Webb also announced the introduction of a duty for the Pensions Regulator to "support scheme funding arrangements that are compatible with sustainable growth for the sponsoring employer". The change means that more emphasis will be placed on the needs of employers, compared with scheme members.
The Charity Finance Group estimates that several thousand charities have employees in multi-employer defined-benefit schemes.
Jane Tully, head of policy at the CFG, said the news was a major step forward for charities, many of whom faced serious financial problems as a result of their pension liabilities. "We’re pleased they’ve recognised the seriousness of the issue for those charities that are affected by this," she said.
"We’ve had positive engagements with the Office for Civil Society and the Department for Work and Pensions. While we recognise there’s no silver bullet for this issue, we hope that we can achieve a positive outcome for charities."
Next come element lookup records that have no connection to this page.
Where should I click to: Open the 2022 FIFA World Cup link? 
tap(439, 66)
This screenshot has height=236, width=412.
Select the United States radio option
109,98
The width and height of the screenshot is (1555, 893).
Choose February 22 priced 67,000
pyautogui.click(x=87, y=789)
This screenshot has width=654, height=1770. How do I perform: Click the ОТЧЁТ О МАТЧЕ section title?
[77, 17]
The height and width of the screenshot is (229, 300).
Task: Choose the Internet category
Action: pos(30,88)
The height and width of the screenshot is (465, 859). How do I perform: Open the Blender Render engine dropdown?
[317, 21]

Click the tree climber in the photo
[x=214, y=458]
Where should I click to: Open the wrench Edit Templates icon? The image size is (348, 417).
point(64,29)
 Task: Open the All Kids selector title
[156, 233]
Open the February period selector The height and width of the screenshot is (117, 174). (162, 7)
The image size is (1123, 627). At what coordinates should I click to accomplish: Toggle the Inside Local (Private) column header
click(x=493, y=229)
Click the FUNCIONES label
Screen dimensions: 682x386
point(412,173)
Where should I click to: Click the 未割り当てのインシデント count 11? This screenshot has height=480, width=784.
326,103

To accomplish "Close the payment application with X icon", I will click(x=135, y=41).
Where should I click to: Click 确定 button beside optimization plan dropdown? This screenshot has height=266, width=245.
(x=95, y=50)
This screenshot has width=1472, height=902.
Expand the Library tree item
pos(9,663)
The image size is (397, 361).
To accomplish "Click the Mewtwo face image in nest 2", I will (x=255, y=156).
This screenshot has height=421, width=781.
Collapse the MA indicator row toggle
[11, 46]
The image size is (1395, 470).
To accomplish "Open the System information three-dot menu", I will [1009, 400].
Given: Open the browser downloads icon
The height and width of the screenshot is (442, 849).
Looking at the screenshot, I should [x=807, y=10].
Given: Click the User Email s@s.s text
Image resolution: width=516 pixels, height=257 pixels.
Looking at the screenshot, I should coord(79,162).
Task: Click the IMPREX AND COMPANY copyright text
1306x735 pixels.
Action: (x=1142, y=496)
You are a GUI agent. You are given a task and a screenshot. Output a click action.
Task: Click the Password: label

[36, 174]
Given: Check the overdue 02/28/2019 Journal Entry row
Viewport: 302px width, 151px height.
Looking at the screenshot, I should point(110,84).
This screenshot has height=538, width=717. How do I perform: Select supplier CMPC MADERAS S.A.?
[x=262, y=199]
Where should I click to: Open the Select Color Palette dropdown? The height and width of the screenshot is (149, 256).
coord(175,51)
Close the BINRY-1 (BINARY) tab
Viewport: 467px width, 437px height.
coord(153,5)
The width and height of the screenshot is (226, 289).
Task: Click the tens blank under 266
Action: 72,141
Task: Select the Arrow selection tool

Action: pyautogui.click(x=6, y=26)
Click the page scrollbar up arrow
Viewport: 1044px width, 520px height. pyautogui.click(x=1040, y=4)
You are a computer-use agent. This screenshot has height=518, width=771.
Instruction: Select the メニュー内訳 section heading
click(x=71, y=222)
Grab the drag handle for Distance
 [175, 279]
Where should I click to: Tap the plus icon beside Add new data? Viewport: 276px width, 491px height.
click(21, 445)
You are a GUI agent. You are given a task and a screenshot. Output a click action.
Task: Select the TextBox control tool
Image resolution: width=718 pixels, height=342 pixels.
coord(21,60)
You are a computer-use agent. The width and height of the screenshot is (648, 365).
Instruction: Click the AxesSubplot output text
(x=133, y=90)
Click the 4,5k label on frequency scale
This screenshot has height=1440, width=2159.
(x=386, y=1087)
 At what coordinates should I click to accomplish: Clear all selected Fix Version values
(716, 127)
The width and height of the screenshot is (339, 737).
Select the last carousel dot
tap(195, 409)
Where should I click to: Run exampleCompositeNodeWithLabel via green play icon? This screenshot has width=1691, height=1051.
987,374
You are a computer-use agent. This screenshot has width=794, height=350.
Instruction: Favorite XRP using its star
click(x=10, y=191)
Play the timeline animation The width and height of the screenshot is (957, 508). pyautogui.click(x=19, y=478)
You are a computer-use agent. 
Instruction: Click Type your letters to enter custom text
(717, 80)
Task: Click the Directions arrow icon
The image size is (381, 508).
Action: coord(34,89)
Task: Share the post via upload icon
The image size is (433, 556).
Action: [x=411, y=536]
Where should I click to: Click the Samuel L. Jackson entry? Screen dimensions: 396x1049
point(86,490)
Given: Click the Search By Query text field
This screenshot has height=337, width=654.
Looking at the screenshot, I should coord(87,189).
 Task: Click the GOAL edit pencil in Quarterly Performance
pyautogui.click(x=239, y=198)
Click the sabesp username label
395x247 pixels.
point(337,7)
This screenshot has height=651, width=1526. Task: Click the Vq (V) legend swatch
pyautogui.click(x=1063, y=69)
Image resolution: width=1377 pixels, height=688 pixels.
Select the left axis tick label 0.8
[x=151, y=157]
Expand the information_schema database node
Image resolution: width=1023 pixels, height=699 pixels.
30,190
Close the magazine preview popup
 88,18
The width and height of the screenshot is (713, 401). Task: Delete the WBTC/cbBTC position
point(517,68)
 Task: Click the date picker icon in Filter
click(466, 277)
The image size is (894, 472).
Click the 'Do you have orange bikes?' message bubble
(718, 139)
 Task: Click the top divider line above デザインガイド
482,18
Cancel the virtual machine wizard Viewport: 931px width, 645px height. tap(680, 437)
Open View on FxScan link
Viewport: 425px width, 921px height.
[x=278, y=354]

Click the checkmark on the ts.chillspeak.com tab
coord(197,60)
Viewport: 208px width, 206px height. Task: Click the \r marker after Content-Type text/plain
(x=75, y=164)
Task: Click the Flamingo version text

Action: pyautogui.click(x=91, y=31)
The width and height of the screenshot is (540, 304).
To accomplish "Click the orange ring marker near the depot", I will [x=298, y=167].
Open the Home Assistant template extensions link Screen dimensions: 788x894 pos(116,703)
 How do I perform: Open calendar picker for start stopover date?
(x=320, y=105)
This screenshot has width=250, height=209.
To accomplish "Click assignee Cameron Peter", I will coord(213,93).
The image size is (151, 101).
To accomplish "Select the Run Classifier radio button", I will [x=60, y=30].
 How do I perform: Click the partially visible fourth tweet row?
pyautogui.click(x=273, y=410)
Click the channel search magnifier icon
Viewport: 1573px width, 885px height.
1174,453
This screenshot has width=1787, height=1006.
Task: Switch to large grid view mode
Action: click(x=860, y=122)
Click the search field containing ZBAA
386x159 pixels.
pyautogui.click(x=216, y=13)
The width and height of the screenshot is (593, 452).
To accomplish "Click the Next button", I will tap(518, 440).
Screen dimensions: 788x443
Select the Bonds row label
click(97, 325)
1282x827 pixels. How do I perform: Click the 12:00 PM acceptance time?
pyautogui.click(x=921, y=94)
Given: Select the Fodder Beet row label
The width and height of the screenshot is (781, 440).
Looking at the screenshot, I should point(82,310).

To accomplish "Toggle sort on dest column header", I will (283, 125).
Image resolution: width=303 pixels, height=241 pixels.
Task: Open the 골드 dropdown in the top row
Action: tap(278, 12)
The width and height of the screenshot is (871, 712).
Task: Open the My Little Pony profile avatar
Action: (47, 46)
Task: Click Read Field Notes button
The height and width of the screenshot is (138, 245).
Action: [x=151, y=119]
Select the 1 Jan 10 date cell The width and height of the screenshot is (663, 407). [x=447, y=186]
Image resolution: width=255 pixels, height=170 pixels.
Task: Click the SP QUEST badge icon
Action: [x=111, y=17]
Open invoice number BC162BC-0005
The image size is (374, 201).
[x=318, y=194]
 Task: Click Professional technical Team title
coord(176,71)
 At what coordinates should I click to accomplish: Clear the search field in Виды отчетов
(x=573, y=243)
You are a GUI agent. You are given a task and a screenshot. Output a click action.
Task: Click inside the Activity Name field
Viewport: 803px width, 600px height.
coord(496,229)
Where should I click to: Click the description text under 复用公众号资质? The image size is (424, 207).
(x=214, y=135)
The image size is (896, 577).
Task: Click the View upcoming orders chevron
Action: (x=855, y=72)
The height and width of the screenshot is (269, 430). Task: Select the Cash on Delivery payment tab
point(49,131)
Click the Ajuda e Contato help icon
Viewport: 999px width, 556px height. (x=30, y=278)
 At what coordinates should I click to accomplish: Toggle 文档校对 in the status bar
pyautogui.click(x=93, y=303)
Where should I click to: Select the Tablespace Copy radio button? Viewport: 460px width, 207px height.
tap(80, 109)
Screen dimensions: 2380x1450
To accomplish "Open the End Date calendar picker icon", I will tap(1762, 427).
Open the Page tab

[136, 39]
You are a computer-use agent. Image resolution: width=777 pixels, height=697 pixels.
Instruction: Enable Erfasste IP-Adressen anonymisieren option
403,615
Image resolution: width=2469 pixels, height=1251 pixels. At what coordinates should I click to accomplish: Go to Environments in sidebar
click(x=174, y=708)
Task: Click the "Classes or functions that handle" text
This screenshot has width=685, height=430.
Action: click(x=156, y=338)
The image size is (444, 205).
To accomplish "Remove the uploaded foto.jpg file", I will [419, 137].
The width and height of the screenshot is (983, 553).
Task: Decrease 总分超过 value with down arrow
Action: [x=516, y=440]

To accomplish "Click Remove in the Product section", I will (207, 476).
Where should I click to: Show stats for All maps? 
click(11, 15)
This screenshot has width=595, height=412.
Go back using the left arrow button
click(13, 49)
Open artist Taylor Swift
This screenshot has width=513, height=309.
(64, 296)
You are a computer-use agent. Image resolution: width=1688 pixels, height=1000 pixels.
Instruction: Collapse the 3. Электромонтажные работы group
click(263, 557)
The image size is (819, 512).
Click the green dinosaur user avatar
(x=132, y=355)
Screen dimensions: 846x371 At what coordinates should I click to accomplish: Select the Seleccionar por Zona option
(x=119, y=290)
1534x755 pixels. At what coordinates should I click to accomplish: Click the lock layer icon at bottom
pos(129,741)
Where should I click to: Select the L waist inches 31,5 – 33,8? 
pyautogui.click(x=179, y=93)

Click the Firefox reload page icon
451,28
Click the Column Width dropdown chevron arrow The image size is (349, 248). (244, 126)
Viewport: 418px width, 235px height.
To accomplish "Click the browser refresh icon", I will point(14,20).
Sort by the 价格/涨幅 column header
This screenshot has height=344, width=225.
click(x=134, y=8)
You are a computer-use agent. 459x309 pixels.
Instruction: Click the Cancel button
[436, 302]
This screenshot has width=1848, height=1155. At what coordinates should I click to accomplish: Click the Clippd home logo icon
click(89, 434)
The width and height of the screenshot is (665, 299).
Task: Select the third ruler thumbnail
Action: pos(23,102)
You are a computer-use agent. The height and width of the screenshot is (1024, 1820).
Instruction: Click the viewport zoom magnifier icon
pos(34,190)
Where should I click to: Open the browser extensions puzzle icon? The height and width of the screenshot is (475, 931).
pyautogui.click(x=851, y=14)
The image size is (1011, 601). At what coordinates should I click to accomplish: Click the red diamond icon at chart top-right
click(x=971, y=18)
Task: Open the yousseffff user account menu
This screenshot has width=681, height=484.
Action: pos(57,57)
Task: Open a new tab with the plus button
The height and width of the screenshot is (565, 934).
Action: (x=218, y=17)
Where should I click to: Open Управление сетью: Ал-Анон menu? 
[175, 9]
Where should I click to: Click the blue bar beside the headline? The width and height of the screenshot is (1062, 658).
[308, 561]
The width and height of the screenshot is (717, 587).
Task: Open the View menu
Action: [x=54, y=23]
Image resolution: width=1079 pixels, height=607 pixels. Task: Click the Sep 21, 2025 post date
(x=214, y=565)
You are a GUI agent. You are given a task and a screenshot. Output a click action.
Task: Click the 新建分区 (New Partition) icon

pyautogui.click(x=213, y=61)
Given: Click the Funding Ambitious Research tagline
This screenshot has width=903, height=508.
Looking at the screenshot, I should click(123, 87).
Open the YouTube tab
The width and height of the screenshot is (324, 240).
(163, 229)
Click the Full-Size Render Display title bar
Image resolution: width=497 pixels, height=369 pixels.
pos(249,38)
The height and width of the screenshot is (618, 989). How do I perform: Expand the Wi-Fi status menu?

Defined-benefit schemes offer a guaranteed payment to retired members. Most are in deficit because rising life expectancy means costs have risen, while underperformance in the stock market means the scheme’s assets have not grown as fast as expected.
Many charities have employees in local government, NHS or Department for Education schemes after taking on public sector employees as part of a contract. Others are part of schemes run by the specialist third sector provider the Pensions Trust or are independent local organisations the have joined the pension schemes of national charities.
Many charities in multi-employer schemes cannot afford to make the level of contributions required for each employee in the scheme – often more than 20 per cent of their salary.
But leaving a multi-employer scheme is extremely difficult because it requires a charity to make up all of its deficit in one go. In addition, when a charity’s debt is calculated for withdrawal purposes, it is usually considerably larger than the shortfall it must meet if it continues in the scheme.
The situation is made worse because many schemes are "last-man-standing" schemes – if an organisation shuts down, any debt it cannot pay is taken on by the other members.